Il sindacato guidato da Maurizio Landini ha annunciato insieme alla Uil una mobilitazione a partire dal 17 novembre prossimo “per alzare i salari, per estendere i diritti e per contrastare una legge di bilancio che non ferma il drammatico impoverimento di lavoratrici, lavoratori, pensionate e pensionati e non offre futuro ai giovani“. Prenderà il via da Piazza del Popolo a Roma, dove sono previsti gli interventi dei segretari generali delle due sigle. Venerdì 24 sarà la volta delle Regioni del Nord per concludere venerdì primo dicembre con il Sud.
Il Carroccio: “Nessuna divisione tra Nord e Sud”
Difronte alla pioggia di critiche, il Carroccio interviene per precisare. “Stiamo parlando non degli stipendi ma dei trattamenti economici accessori”, ribatte Romeo ricordando che “oggi il Testo Unico prevede che siano collegati alla performance individuale, a quella organizzativa e all’effettivo svolgimento di attività particolarmente disagiate, ovvero pericolose o dannose per la salute. Noi a questi princìpi aggiungiamo anche il fatto che possano essere collegati al costo della vita sui beni essenziali”.

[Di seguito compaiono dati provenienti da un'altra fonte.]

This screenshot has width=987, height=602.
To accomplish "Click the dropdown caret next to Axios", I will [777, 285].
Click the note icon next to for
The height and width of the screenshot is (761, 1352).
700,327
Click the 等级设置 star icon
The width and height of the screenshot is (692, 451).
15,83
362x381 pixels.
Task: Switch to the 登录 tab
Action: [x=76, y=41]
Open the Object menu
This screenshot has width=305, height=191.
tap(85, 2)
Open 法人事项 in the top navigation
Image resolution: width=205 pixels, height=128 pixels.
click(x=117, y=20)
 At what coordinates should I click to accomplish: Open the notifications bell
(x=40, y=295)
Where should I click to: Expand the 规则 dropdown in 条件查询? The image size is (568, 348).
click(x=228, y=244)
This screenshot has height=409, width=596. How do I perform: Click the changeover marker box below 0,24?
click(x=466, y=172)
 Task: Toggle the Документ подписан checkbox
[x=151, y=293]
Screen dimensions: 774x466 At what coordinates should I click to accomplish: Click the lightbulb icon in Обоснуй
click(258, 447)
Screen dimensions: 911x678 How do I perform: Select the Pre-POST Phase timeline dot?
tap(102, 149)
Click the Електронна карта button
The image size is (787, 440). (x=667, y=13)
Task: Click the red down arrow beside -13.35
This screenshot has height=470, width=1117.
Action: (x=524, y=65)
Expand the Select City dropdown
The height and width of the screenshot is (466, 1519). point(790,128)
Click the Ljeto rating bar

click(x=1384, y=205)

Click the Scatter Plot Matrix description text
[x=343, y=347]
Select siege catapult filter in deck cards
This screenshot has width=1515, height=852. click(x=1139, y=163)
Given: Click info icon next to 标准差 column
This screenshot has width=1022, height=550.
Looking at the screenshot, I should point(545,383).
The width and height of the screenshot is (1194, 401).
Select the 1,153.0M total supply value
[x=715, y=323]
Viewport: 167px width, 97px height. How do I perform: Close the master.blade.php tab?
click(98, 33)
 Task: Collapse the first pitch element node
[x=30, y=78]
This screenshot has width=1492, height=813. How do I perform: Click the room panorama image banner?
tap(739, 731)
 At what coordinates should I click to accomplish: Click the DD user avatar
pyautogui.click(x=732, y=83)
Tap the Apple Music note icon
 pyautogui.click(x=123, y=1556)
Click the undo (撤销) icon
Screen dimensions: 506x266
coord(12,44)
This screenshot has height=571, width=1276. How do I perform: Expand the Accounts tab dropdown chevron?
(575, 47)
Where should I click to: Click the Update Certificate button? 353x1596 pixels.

Dunque, assicura, “nessuna divisione tra Nord e Sud. Stiamo riconoscendo che il costo della vita cambia tra una grande città capoluogo e un Comune periferico nell’ambito della stessa regione. Inoltre, come già detto, i contratti collettivi nazionali non vengono toccati, noi con questa norma andiamo a rafforzare la contrattazione di secondo livello, ossia quella territoriale o aziendale”.